Melalui Kementerian Koperasi dan UKM, pemerintah memfasilitasi sebanyak 18 pengusaha mikro yang telah melalui proses pendampingan dan kurasi intensif untuk masuk ke dalam ekosistem MBG. Para pelaku usaha ini difasilitasi dalam kegiatan bertajuk Temu Mitra: Perluasan Keterlibatan UMKM dalam Program MBG di Pondok Pesantren Yatim dan Dhuafa Alkasyaf, Cileunyi, Kabupaten Bandung. Dalam acara ini, mereka dipertemukan langsung dengan para Kepala Satuan Pelayanan dan Pemenuhan Gizi (SPPG) serta Kepala Yayasan Mitra Dapur SPPG di kawasan Bandung Raya.
Deputi Bidang Usaha Mikro Kementerian Koperasi dan UKM, Riza Damanik, menegaskan bahwa keberadaan UMKM memiliki posisi strategis dalam keberhasilan Program MBG, yakni sebagai bagian integral dari upaya mencetak generasi Indonesia yang sehat dan unggul. Melalui kerja sama ini, UMKM tidak hanya menjadi pelengkap, tetapi justru didorong sebagai tulang punggung dalam ekosistem MBG yang terdiri dari hulu, dapur, hingga hilir.
Riza mengatakan UMKM akan terlibat di tiga titik utama, yakni sebagai pemasok bahan baku (hulu), penyedia jasa boga di dapur SPPG (dapur), serta pengelola limbah makanan (hilir). Ini adalah peluang emas yang harus dimanfaatkan dengan menjaga kualitas produk dan meningkatkan manajemen usaha.
Kementerian juga menandatangani komitmen kemitraan antara kepala SPPG atau yayasan mitra dapur dengan UMKM supplier. Kemitraan ini bukan hanya berbentuk seremoni, melainkan strategi riil untuk membuka akses pasar bagi UMKM lokal, sehingga mereka bisa naik kelas dan mandiri secara ekonomi.

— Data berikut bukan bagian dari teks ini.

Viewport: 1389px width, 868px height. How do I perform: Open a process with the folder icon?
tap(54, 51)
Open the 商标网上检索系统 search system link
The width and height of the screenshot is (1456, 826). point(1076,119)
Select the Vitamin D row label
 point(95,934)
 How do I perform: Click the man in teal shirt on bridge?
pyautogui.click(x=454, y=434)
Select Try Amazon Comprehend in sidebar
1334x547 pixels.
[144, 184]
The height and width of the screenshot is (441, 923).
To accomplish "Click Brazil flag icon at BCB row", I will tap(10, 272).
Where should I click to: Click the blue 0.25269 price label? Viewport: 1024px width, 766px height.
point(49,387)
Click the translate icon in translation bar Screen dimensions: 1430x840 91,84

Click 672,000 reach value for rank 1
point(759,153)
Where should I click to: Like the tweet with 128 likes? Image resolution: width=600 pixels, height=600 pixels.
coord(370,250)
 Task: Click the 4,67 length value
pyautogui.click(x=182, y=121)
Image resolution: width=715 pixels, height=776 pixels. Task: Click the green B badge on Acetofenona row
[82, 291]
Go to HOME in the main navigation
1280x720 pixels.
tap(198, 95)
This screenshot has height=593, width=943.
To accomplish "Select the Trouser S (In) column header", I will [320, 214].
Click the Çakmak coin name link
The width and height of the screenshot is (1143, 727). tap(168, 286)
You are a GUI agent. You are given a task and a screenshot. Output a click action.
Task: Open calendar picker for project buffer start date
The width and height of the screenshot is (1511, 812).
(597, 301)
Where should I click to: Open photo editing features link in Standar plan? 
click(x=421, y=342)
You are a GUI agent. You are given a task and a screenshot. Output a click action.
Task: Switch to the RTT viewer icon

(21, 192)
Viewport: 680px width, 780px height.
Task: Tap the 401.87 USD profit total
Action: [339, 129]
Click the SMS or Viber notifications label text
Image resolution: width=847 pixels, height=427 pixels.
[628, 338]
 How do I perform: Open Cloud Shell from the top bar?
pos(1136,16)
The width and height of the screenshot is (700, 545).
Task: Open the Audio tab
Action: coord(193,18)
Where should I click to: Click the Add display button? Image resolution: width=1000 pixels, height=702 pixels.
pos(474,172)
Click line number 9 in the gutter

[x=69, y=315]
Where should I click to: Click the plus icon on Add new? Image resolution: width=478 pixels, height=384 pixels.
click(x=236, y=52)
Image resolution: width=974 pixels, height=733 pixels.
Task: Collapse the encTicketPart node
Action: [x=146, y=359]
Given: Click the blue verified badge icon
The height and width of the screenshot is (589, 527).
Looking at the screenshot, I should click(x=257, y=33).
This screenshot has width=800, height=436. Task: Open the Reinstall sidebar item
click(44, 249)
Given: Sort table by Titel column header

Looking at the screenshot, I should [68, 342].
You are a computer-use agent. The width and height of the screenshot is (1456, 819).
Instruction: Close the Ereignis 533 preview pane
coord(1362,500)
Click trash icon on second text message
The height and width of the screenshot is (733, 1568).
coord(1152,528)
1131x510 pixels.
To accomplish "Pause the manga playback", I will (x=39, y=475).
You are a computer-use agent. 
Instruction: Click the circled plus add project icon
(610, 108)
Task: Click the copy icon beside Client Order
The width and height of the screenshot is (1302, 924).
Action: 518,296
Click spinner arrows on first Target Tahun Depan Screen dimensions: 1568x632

Dukungan kepada pelaku UMKM dalam konteks MBG tidak hanya bersifat simbolik. Pemerintah mengusung empat pilar utama dalam pemberdayaan, yakni peningkatan kapasitas manajemen usaha, fasilitasi akses permodalan dan pembiayaan, dukungan legalitas dan perlindungan usaha, serta peningkatan produktivitas melalui digitalisasi dan perluasan pasar.
Contoh keberhasilan dari model kemitraan ini dapat dilihat dari CV ST Jaya Mandiri, sebuah UMKM mitra dapur SPPG yang beroperasi di wilayah Bandung. Melalui kemitraan dengan SPPG, usaha ini mampu meningkatkan omzet hingga Rp1,8 miliar per tahun serta membuka lapangan kerja bagi lebih dari 15 ibu rumah tangga. Fakta ini membuktikan bahwa kolaborasi strategis antara UMKM dan MBG mampu menciptakan efek berantai dalam penguatan ekonomi lokal.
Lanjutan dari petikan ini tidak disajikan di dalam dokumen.